◆ **What you should do**:
Lines from the one containing "How do I perform: Click the redo arrow icon?" through the final line of the records are the only ones to copy, and each must match exactly.

%%

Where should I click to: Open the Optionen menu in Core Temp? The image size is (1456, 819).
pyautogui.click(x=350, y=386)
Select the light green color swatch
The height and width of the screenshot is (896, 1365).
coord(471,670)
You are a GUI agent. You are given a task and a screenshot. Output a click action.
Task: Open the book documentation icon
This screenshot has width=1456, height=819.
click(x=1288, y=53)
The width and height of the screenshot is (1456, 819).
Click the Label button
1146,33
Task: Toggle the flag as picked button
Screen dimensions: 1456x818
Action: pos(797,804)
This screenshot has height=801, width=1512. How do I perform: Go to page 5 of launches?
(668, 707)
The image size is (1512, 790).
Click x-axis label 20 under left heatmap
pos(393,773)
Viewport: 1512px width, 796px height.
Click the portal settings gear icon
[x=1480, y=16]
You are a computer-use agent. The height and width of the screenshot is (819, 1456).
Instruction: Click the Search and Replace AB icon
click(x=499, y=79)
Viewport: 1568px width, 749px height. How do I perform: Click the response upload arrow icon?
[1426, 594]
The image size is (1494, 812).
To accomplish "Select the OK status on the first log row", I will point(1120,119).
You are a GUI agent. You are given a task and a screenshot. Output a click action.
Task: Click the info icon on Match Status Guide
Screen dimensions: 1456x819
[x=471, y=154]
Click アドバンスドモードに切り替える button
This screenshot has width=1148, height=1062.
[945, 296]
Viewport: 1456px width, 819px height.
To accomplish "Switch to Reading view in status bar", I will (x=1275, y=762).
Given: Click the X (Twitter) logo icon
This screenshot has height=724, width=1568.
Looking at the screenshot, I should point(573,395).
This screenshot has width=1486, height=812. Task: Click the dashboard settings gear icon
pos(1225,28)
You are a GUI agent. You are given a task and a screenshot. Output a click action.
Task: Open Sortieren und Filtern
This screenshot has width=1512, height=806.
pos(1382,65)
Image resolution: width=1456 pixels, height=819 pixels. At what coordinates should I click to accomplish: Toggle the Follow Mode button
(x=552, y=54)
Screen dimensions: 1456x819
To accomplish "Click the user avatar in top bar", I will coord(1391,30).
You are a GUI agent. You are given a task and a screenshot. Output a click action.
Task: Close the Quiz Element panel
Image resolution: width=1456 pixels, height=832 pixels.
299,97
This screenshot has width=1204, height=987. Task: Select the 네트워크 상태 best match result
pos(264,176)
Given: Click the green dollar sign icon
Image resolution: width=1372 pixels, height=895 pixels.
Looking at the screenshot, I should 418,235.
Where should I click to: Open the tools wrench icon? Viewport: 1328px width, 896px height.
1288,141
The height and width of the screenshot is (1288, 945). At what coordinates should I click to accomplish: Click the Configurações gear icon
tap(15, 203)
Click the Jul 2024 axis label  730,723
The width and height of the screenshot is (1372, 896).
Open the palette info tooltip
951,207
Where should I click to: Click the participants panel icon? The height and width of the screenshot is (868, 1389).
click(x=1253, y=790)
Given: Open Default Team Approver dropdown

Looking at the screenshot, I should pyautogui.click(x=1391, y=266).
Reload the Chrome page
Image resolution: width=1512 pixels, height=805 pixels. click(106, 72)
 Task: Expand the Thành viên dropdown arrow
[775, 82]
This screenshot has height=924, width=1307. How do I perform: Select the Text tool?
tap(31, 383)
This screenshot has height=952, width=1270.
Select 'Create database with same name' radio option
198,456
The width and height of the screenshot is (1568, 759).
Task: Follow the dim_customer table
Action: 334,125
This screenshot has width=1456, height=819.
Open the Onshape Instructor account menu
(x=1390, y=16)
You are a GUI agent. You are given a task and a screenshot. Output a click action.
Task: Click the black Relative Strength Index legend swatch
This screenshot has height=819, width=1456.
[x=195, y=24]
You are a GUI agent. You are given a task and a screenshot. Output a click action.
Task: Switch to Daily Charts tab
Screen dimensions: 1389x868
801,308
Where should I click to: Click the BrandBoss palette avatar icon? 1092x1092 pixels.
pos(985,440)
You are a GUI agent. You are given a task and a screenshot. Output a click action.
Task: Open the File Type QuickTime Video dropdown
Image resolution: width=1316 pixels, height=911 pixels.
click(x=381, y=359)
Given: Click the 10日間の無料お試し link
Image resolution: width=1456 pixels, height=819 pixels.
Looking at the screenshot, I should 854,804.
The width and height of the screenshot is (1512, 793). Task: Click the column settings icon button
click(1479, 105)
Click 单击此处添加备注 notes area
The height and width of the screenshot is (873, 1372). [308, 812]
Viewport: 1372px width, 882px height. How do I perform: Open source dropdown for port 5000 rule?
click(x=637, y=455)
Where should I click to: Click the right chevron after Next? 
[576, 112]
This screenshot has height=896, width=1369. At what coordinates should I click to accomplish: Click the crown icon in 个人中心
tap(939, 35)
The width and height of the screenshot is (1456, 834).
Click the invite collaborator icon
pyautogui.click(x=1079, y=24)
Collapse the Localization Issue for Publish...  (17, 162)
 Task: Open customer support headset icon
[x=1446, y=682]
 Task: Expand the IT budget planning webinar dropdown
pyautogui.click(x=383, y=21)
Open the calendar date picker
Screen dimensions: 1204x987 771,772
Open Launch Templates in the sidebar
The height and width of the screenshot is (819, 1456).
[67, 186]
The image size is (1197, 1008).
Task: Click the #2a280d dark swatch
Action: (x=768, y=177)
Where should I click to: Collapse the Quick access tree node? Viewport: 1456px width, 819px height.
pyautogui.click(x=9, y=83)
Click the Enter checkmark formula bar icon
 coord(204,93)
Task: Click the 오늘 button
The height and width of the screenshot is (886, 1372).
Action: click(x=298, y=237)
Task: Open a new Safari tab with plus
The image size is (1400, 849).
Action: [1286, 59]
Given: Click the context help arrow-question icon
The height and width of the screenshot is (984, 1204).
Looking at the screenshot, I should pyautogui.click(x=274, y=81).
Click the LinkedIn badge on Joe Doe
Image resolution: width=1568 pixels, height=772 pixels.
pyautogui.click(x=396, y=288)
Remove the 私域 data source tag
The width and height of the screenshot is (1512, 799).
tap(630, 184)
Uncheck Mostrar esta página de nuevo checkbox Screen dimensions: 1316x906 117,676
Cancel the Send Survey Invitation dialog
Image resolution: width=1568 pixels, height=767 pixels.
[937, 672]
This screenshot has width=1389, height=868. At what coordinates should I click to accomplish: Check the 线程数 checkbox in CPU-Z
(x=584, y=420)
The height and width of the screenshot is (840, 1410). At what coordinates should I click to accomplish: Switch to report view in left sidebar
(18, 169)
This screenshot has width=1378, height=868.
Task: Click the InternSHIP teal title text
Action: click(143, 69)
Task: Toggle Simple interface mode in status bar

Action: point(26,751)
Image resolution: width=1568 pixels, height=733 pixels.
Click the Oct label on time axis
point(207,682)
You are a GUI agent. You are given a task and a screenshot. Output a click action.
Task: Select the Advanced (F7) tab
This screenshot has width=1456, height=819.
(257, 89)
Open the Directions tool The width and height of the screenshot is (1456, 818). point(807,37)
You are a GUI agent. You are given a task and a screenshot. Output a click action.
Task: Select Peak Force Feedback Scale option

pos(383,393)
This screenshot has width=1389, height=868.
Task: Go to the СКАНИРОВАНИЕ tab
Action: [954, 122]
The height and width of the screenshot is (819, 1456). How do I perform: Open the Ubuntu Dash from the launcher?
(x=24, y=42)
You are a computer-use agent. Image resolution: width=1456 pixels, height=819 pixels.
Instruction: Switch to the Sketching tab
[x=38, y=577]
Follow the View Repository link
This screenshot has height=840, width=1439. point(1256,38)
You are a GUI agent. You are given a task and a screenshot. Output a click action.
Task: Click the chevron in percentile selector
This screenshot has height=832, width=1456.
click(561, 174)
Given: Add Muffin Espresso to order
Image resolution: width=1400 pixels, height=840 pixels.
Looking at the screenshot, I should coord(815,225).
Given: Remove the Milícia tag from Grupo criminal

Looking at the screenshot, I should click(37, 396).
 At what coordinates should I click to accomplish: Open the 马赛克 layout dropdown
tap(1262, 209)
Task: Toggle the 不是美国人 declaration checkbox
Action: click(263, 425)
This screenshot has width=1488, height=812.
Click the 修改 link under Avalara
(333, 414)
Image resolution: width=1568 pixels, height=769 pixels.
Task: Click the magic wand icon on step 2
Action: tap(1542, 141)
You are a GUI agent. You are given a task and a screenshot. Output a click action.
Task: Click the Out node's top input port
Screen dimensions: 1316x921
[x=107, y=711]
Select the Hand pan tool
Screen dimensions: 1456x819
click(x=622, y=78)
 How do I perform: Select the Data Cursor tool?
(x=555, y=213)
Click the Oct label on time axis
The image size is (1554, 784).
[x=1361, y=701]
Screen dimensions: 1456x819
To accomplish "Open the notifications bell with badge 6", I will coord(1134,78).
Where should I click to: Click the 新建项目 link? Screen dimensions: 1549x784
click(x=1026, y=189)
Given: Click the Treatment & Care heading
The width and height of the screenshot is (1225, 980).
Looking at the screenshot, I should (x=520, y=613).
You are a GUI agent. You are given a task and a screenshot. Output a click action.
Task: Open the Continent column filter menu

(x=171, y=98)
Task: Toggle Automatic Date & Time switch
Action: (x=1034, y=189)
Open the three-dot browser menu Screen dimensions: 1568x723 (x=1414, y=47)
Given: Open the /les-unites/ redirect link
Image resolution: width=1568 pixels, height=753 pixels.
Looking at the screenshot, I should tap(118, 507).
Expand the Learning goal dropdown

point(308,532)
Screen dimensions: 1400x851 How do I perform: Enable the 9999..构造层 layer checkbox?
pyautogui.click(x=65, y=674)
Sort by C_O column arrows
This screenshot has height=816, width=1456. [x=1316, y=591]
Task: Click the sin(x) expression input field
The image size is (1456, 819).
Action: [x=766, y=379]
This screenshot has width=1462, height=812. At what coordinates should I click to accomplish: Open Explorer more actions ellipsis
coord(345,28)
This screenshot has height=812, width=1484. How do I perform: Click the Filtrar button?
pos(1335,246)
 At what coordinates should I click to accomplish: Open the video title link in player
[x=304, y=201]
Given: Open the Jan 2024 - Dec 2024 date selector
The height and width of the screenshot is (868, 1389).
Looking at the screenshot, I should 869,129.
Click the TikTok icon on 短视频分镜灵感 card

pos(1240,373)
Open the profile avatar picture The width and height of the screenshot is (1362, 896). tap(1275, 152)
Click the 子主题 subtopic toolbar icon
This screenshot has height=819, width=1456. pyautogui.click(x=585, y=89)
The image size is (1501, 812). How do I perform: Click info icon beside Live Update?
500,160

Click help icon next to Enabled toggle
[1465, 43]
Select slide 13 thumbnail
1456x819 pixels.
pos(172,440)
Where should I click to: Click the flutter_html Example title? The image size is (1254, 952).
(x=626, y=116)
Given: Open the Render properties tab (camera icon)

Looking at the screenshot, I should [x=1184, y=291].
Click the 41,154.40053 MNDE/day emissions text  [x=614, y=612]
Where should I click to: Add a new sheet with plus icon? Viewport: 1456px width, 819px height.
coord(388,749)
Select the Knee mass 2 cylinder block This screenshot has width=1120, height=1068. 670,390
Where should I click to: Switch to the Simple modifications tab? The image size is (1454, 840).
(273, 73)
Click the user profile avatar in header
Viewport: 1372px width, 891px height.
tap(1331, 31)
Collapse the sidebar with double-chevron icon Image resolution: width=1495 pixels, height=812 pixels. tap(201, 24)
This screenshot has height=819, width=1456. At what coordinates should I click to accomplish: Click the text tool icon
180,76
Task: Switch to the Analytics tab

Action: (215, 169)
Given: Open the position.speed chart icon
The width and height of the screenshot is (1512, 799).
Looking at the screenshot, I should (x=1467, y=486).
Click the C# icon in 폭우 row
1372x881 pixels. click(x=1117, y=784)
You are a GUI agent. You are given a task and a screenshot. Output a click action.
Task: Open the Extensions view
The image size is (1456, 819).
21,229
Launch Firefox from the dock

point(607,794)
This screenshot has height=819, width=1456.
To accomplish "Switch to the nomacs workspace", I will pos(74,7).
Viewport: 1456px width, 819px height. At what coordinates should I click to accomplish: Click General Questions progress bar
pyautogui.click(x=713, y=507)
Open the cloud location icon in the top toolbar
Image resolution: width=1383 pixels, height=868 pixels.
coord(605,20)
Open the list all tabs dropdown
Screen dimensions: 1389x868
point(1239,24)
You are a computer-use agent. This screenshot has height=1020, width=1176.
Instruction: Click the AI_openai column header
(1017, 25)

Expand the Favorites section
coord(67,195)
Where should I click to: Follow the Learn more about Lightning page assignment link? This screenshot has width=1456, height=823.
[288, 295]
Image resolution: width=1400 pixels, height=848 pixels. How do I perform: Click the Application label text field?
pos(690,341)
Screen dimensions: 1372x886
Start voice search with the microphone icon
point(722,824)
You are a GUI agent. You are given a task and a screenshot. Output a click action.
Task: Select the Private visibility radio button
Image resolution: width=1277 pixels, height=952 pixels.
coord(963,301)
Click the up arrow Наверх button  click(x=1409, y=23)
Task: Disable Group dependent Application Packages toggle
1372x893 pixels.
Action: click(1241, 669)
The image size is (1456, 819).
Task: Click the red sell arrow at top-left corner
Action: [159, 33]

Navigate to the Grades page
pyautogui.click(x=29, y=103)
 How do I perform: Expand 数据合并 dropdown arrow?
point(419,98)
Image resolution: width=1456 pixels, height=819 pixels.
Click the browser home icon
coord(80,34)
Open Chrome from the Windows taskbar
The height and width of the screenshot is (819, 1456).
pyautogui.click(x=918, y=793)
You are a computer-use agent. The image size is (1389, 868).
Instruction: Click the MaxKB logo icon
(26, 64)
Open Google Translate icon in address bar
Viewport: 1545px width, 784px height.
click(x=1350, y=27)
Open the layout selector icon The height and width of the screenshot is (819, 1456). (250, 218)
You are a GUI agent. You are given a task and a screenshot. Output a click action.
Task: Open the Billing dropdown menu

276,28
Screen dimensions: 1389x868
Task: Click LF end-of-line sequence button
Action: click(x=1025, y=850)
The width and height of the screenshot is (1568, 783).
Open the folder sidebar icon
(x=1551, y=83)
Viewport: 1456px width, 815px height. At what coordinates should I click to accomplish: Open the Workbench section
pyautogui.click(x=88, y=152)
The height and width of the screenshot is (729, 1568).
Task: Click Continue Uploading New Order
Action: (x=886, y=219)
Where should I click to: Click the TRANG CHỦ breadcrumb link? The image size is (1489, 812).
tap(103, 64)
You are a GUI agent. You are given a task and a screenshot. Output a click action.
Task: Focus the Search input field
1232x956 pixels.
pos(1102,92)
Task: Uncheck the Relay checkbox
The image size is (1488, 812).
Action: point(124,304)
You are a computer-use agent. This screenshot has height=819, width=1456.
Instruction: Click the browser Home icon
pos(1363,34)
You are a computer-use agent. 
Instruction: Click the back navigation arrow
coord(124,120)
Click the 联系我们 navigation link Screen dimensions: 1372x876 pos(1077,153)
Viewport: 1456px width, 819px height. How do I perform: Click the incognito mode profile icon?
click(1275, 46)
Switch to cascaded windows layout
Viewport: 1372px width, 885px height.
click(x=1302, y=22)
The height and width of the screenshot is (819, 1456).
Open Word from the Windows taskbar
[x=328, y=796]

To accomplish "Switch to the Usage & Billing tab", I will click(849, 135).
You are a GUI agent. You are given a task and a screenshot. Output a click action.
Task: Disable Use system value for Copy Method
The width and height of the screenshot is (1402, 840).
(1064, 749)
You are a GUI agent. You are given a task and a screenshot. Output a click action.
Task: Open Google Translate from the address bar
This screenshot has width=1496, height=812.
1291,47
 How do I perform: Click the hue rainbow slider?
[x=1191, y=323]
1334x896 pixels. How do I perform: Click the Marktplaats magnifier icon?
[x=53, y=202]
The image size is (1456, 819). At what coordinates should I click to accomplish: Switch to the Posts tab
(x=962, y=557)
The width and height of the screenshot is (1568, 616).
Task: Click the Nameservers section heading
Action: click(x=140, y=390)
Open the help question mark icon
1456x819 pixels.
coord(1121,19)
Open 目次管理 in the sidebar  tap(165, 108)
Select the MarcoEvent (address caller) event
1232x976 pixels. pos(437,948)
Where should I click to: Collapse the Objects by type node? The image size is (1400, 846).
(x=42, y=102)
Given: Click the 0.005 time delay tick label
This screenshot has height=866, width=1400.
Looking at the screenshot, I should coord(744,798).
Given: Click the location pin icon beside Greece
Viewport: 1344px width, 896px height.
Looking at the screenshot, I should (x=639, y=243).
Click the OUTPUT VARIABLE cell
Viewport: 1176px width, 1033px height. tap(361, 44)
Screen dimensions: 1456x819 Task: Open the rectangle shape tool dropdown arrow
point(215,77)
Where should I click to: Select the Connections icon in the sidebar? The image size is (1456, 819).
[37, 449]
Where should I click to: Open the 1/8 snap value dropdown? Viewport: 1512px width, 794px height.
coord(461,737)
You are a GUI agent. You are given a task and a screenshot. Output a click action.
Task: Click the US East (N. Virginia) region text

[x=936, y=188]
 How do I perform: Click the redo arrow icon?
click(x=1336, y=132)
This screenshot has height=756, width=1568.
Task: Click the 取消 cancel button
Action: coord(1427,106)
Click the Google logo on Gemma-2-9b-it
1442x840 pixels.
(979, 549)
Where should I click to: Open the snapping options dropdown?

%%

◆ **Task output**:
 How do I perform: Click the redo arrow icon?
click(x=1336, y=132)
This screenshot has height=756, width=1568.
Task: Click the 取消 cancel button
Action: coord(1427,106)
Click the Google logo on Gemma-2-9b-it
1442x840 pixels.
(979, 549)
Where should I click to: Open the snapping options dropdown?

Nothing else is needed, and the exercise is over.